Texte source:
• • • • • • •
Martine Roffinella, on ne s’ennuie jamais à la lire. Son œuvre littéraire aborde
entre autres l’amour au féminin dont les jeux de séduction et de domination, l’alcoolisme,
l’anorexie, le polar, le témoignage de foi. Épatant ! Mais cette fois-ci, l’écrivaine
se fait animatrice littéraire en milieu carcéral chez les hommes. Elle nous
livre en 2019 ce très beau récit Les hommes grillagés aux
Éditions H & O. Audace tant chez l’écrivaine que chez cette maison !
Elle arrive soucieuse du regard des voisins lorsqu’elle attend pour entrer.
Est-elle la sœur, la fille, l’épouse de l’un des prisonniers ? Elle
transporte avec elle une serviette contenant du papier, des crayons, un Bescherelle.
Elle amène aussi avec elle ses certitudes, ses convictions, qui seront peu à
peu ébranlées au contact de ces hommes meurtris. Elle leur parle de se refaire
une dignité et une liberté, grâce à l’écriture. Le groupe décide d’écrire une
pièce de théâtre sur le vécu des taulards. Ils se livreront, mais elle aura tôt
remarqué la hiérarchie qui subsiste entre eux entre les murs. Elle accepte de
ne pas les juger. Elle se montre empathique sans se laisser envahir par les
ombres portées par eux. Elle leur explique que l’écriture peut être un exutoire,
une manière de transcender le quotidien. Son regard note le rituel du parloir,
des détenus qui se font beaux, des visiteuses surveillées, puis il y a les
prisonniers qui en sont privés parce qu’ils auront lancé des injures à un
gardien à la mémoire longue. Lors des ateliers, les participants l’écoutent
attentivement, puis s’investissent dans l’écriture d’une œuvre commune. À la
fin des ateliers, ils préféreront participer une dernière plutôt que d’aller
assister à un concert rock tenu au même moment.
• • • • • • •
Données fournies:

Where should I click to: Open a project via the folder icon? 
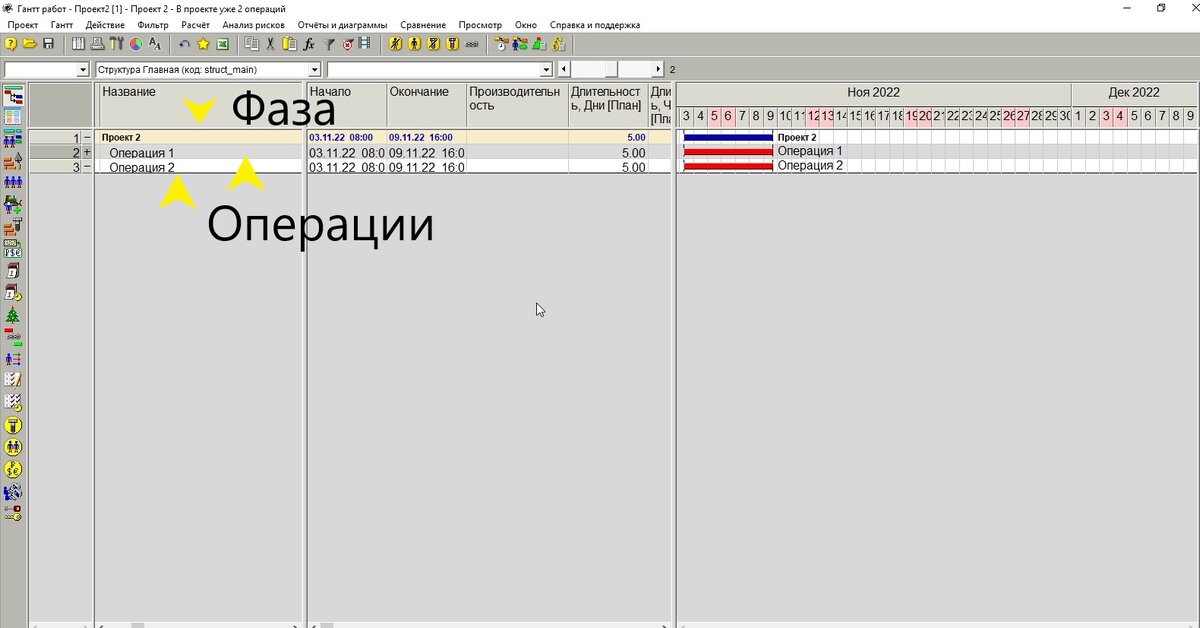[30, 44]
• • • • • • •
Consigne écrite: Selon le texte source consacré aux Hommes grillagés, que contient la serviette que l'écrivaine transporte avec elle ?

Exercice complété: Du papier, des crayons et un Bescherelle.